## Aim
Reproduce the records verbatim in the stretch from the line containing "You are a computer-use agent. This" through the line containing "point(161,288)", and leave the pictures out of your answer.

## Dataset records
========================================================================

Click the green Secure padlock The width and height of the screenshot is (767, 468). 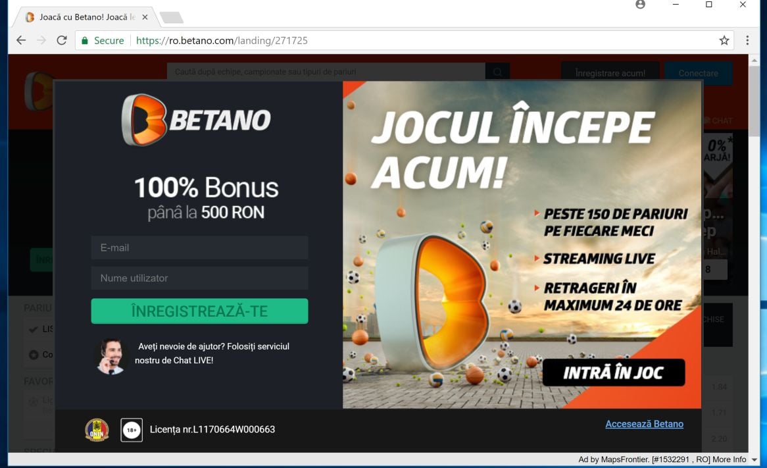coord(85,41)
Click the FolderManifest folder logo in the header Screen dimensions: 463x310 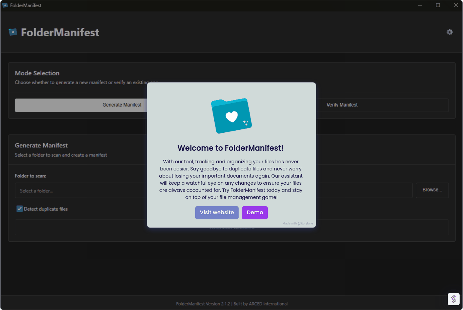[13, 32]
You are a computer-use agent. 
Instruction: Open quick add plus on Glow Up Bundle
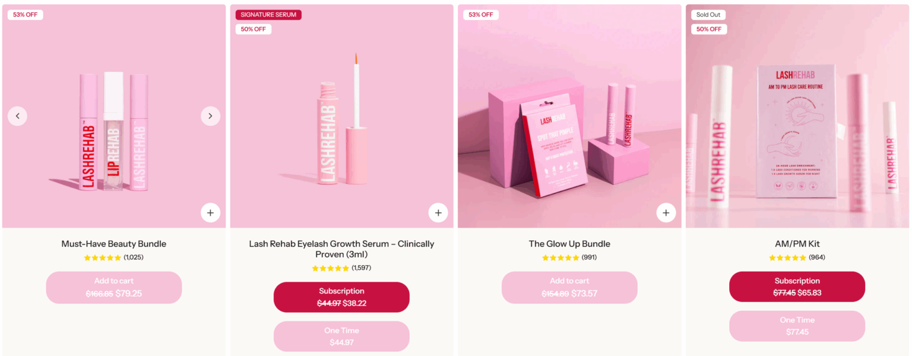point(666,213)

========================================================================

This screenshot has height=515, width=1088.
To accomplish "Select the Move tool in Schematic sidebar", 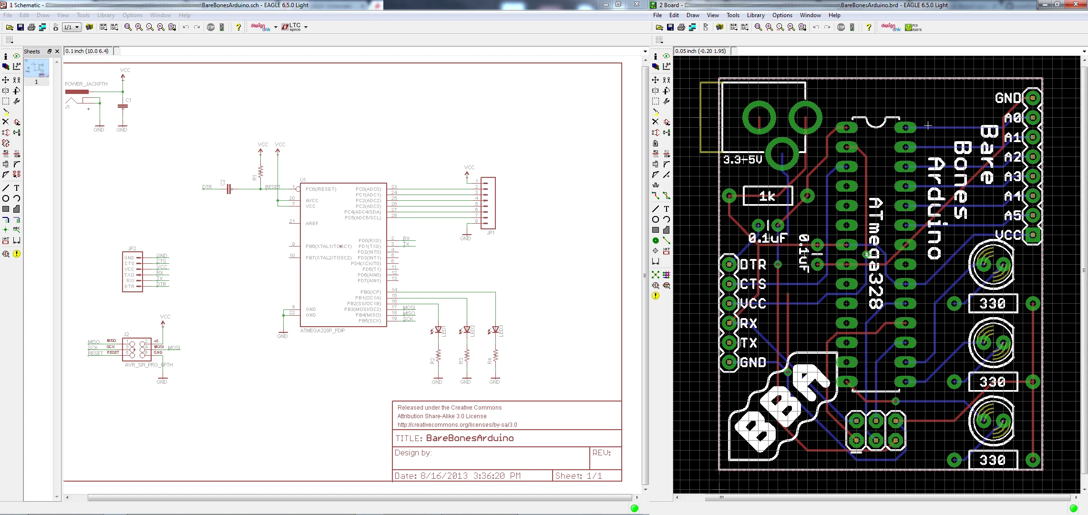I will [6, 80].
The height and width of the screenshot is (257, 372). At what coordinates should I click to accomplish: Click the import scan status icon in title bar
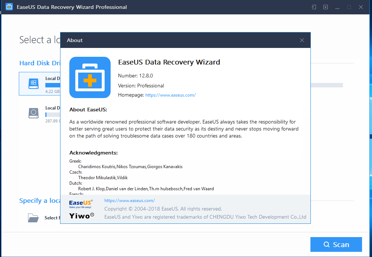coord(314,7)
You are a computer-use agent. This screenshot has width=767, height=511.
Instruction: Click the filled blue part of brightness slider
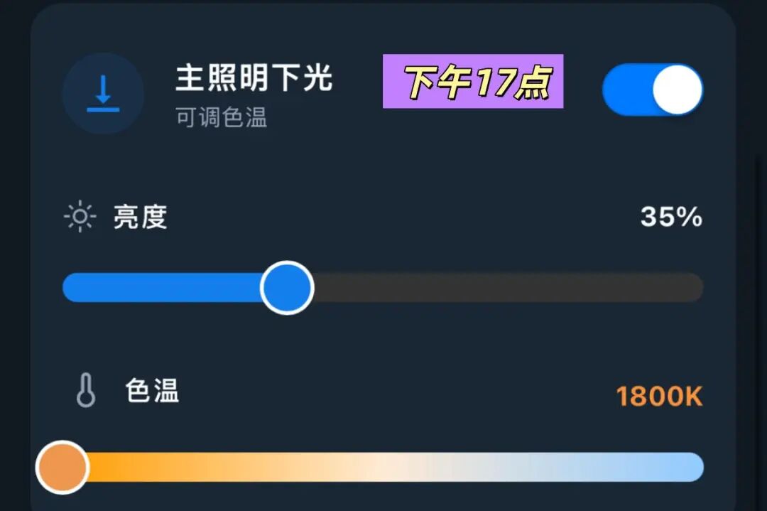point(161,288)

========================================================================

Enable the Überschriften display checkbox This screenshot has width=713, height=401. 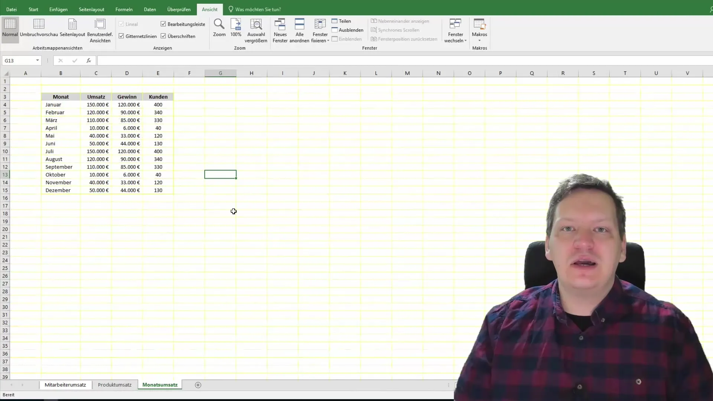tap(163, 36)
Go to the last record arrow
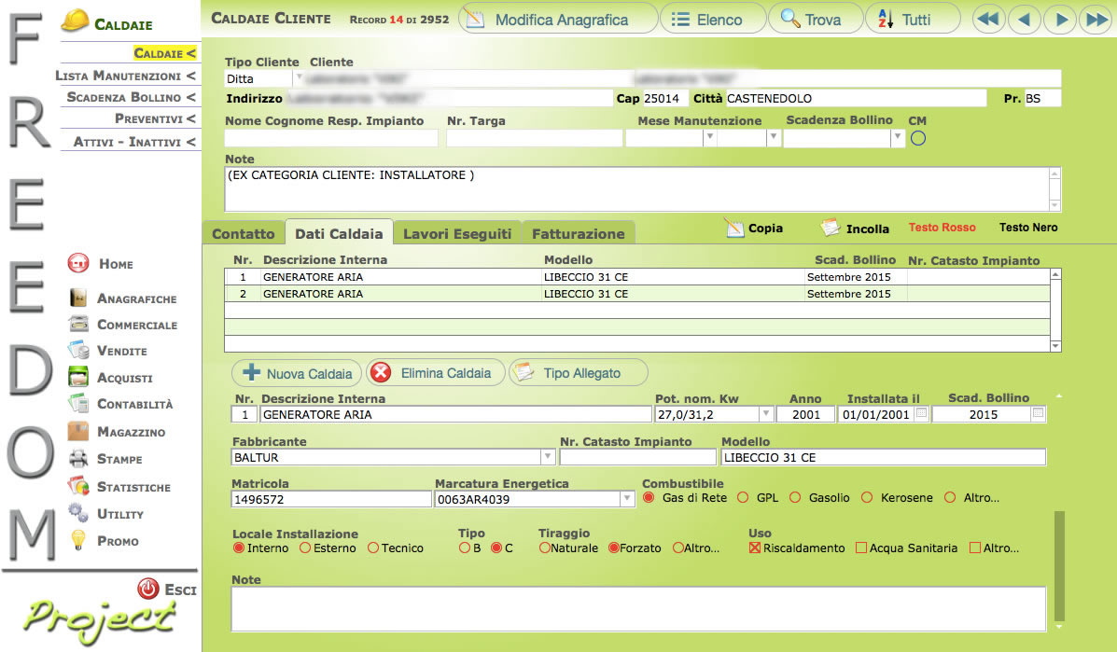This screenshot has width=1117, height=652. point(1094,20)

========================================================================

## Written reply
You are a computer-use agent. This screenshot has width=767, height=511.
Instruction: Click the filled blue part of brightness slider
point(161,288)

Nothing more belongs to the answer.